II. АВГУСТИН

I

«Голос мой умолкает, и слова мои заглушаются рыданиями…

Город, победитель мира, побежден; столица Римской империи опустошена пламенем, и граждане ее бегут во все концы мира». — «Светоч мира погас, и, в одном павшем городе, погиб весь человеческий род», — пишет св. Иероним из Вифлеема в 410 году, при первом известии о взятии Рима варварскими полчищами Алариха.[97]

Плачет, почти без слов, на одном конце христианского мира, в Азии, у колыбели Христа, в Вифлееме, один из двух великих учителей Церкви, а на другом конце, в Африке, в городе Гиппоне, у Средиземного моря, колыбели христианства, другой великий учитель, в те же дни, при том же известии, не плачет, или не хочет плакать: «Слишком скорбеть не будем о погибших (в Риме), ибо радуются ныне души их, на небе, что избавились, наконец, от всех бедствий земных». — «Да и так ли уж трудно великому сердцу сохранить спокойствие, видя, как рушатся камни, падают бревна, и умирают смертные?»[98]

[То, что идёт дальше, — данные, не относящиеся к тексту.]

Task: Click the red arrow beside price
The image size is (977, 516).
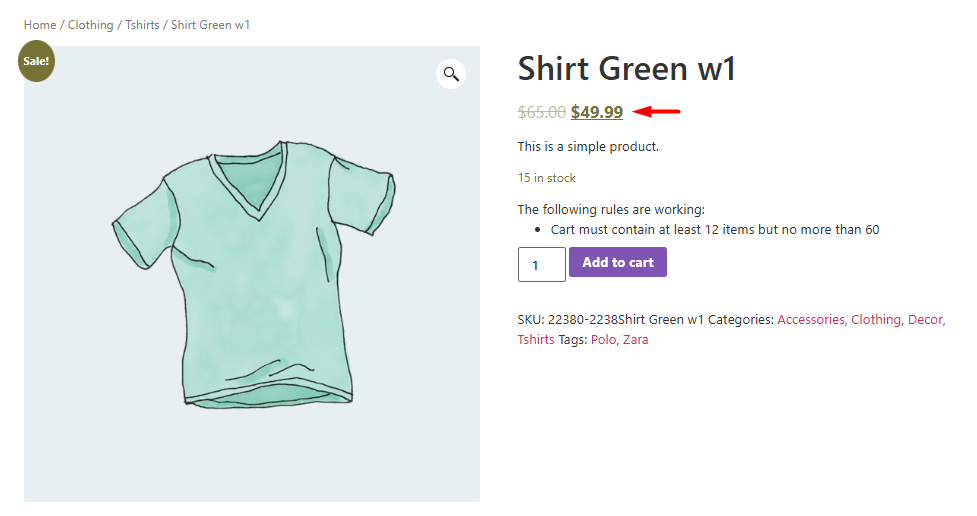Action: point(656,112)
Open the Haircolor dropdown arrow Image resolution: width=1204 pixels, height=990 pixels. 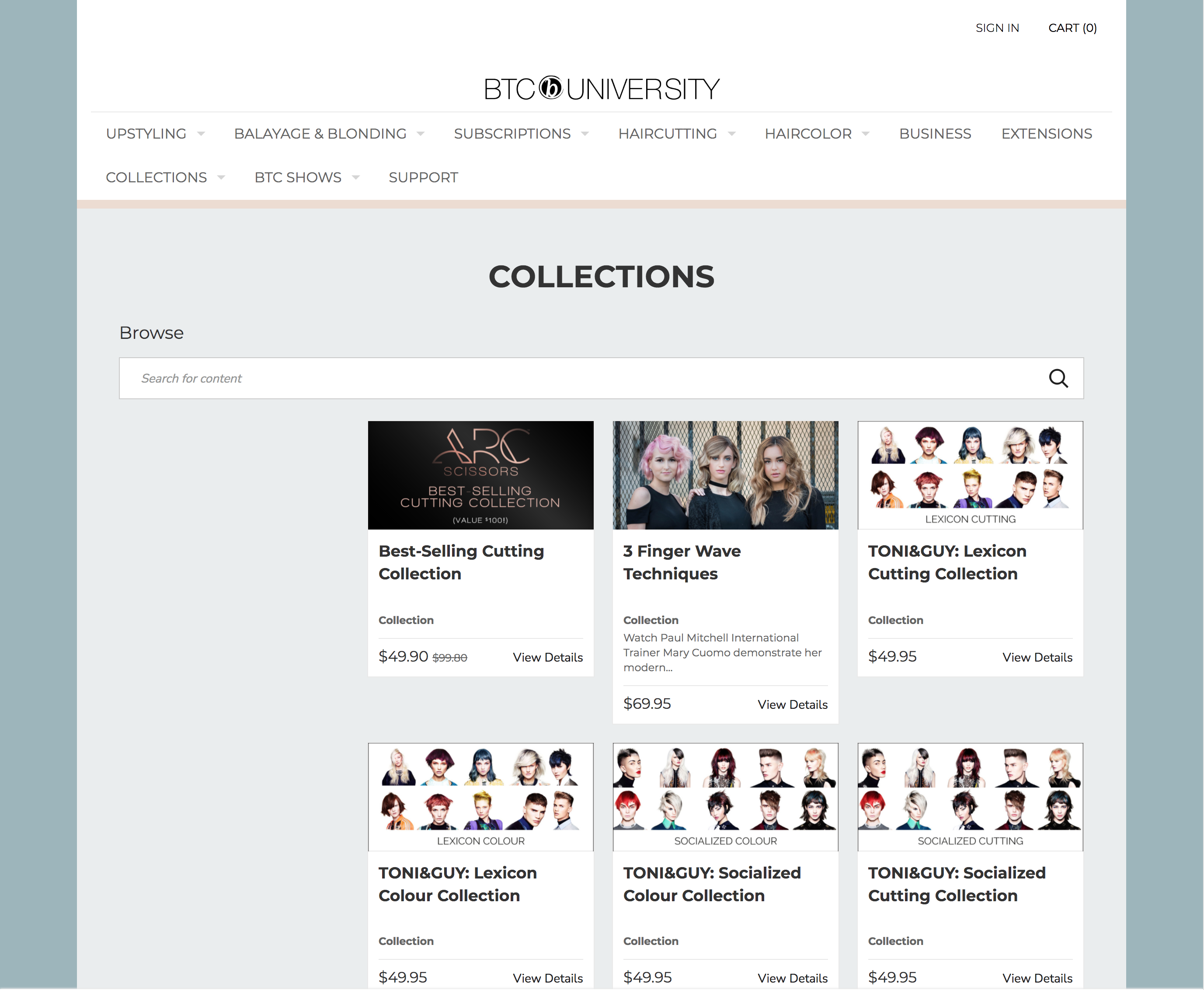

Но это спокойствие, кажется, только наружное, — ответ закоренелым язычникам, хорошо помнящим недавние дни Юлиана Отступника и, может быть, тут же, в Гиппонской базилике, в толпе Августиновых слушателей, шепчущих злорадно: «Уж лучше бы он о Риме молчал! О sui taceat de Roma!.. Все эти бедствия миновали бы нас, если бы все еще приносились жертвы богам».[99] Кажется, это спокойствие есть разумный ответ не только язычникам, но и малодушным христианам, слишком поверившим безумному горю св. Иеронима: «Весь род человеческий погиб в одном городе». Знает, может быть, и Августин, что значит для мира падение Рима, и слезы его, остановившиеся в горле, может быть, горячее пролитых слез Иеронима.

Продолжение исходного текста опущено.